| WORKING DATA |

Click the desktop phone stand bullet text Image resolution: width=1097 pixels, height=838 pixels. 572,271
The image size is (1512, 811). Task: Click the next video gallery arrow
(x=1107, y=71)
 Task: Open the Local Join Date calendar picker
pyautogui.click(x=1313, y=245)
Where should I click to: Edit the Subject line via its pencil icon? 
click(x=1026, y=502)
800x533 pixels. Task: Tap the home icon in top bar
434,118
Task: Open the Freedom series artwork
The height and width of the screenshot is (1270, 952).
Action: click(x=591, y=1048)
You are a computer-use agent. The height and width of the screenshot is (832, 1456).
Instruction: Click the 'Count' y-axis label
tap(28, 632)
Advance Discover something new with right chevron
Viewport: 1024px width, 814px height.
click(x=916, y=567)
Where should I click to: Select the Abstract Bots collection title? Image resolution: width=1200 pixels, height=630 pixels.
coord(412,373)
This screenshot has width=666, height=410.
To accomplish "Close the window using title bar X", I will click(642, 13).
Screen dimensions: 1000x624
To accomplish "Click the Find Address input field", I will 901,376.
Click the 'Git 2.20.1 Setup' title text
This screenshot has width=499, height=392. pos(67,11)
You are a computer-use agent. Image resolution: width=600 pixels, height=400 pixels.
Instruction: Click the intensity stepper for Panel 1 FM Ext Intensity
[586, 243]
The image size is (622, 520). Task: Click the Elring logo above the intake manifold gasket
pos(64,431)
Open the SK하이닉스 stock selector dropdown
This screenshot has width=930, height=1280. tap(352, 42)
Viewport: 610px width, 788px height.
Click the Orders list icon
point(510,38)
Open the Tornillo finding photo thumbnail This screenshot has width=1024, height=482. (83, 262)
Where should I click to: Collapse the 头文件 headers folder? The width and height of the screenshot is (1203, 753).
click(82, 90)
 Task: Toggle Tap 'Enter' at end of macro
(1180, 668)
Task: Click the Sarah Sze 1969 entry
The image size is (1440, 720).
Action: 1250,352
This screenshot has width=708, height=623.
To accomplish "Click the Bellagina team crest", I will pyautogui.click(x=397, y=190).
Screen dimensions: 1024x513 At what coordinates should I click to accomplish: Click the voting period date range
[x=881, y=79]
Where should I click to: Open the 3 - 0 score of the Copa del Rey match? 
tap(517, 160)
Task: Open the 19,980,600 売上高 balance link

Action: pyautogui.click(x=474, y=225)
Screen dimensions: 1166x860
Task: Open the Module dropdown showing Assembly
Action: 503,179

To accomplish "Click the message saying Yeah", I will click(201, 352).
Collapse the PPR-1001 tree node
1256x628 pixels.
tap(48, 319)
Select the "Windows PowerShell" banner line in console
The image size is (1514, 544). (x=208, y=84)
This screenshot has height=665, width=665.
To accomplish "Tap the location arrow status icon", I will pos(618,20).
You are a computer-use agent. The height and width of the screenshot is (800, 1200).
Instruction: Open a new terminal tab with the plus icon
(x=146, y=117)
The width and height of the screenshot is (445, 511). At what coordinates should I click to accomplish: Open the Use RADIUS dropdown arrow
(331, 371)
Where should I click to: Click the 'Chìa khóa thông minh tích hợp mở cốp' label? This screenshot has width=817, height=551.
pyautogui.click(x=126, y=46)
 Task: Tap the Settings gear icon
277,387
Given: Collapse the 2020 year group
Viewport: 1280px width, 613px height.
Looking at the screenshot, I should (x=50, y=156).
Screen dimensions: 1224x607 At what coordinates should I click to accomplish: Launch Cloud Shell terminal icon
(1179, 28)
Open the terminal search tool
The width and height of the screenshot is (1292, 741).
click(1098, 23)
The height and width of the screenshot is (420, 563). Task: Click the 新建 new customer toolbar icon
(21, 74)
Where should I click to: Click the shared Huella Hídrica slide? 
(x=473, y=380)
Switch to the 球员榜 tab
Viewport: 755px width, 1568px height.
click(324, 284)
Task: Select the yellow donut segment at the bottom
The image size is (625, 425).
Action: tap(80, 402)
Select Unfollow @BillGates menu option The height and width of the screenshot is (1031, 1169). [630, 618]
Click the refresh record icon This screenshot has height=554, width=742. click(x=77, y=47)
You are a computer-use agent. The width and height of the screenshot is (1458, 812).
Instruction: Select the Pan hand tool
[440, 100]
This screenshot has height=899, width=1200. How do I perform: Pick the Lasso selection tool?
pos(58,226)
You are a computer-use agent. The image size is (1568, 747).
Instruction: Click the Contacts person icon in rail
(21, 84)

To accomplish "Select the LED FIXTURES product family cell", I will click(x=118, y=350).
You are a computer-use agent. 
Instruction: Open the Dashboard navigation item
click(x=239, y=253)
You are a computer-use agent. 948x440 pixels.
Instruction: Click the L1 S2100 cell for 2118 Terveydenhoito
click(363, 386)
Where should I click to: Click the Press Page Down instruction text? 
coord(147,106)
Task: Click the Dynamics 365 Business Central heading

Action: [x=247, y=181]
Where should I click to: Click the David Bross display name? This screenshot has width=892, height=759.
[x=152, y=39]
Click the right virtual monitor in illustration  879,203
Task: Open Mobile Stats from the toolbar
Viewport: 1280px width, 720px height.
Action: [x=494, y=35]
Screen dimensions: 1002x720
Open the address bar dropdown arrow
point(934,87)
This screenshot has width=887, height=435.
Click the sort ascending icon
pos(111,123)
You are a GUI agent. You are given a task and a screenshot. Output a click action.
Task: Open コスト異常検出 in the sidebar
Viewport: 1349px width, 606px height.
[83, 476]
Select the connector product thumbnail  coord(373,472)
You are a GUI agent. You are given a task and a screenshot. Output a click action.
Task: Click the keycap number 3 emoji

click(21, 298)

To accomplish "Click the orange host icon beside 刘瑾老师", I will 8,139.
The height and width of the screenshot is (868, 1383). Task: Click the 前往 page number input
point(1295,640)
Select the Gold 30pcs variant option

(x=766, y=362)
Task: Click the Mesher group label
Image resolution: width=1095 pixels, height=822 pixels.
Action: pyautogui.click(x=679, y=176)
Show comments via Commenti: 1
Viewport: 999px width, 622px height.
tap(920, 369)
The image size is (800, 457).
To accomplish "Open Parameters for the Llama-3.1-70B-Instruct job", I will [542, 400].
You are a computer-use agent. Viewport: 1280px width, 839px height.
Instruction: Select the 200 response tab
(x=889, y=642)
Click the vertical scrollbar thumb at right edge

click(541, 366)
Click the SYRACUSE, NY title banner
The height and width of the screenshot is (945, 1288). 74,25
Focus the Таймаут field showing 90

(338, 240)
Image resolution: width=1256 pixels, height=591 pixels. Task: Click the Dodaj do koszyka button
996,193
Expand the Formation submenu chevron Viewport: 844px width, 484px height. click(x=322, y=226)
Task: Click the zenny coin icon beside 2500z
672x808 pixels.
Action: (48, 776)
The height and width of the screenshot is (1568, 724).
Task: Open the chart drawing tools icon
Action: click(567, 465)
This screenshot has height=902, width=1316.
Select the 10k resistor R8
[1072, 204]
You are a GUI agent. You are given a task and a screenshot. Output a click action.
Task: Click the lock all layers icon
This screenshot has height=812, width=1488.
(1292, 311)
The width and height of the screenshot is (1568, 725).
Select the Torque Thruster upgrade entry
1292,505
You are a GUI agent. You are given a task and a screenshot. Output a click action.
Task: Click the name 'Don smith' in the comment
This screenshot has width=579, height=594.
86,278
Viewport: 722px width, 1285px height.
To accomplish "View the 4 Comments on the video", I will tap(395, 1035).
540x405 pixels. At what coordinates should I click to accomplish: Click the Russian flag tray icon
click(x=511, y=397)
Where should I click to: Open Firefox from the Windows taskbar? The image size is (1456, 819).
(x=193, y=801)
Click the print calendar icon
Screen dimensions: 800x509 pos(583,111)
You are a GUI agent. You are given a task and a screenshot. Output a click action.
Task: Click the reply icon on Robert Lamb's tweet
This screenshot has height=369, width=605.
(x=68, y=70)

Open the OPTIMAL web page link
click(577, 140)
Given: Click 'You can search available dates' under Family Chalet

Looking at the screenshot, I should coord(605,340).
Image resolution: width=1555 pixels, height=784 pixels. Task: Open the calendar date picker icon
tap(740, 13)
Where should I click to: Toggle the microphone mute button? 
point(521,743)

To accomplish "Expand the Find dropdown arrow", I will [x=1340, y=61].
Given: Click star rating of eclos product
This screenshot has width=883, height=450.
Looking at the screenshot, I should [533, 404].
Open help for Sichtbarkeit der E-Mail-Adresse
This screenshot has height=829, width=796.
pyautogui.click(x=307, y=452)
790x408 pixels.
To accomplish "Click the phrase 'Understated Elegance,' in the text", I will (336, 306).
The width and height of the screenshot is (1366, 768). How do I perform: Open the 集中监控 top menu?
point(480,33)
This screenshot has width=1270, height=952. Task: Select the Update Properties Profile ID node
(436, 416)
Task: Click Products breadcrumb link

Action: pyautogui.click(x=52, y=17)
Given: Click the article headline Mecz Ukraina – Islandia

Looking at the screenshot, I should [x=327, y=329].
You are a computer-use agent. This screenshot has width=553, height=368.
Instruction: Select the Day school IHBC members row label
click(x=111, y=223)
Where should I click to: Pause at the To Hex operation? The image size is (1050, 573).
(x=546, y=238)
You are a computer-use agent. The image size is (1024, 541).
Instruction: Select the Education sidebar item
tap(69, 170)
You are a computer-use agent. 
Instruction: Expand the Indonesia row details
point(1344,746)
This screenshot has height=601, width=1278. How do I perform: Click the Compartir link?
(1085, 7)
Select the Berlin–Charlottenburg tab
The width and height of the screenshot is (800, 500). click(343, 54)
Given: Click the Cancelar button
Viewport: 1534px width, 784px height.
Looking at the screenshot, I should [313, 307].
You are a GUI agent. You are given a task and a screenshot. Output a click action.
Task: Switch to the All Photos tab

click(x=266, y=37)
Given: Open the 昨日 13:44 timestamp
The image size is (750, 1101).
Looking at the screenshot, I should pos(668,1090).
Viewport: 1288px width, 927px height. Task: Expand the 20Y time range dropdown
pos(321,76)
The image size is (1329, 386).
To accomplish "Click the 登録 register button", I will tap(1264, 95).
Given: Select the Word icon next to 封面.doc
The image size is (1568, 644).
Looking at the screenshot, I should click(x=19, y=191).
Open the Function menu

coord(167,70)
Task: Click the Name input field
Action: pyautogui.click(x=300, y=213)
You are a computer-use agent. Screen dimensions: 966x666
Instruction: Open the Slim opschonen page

| WORK ITEM |
When a line of the records has the word "thumbnail", pick it out and copy it.

| ANSWER BOX |
Open the Tornillo finding photo thumbnail This screenshot has width=1024, height=482. (83, 262)
Select the connector product thumbnail  coord(373,472)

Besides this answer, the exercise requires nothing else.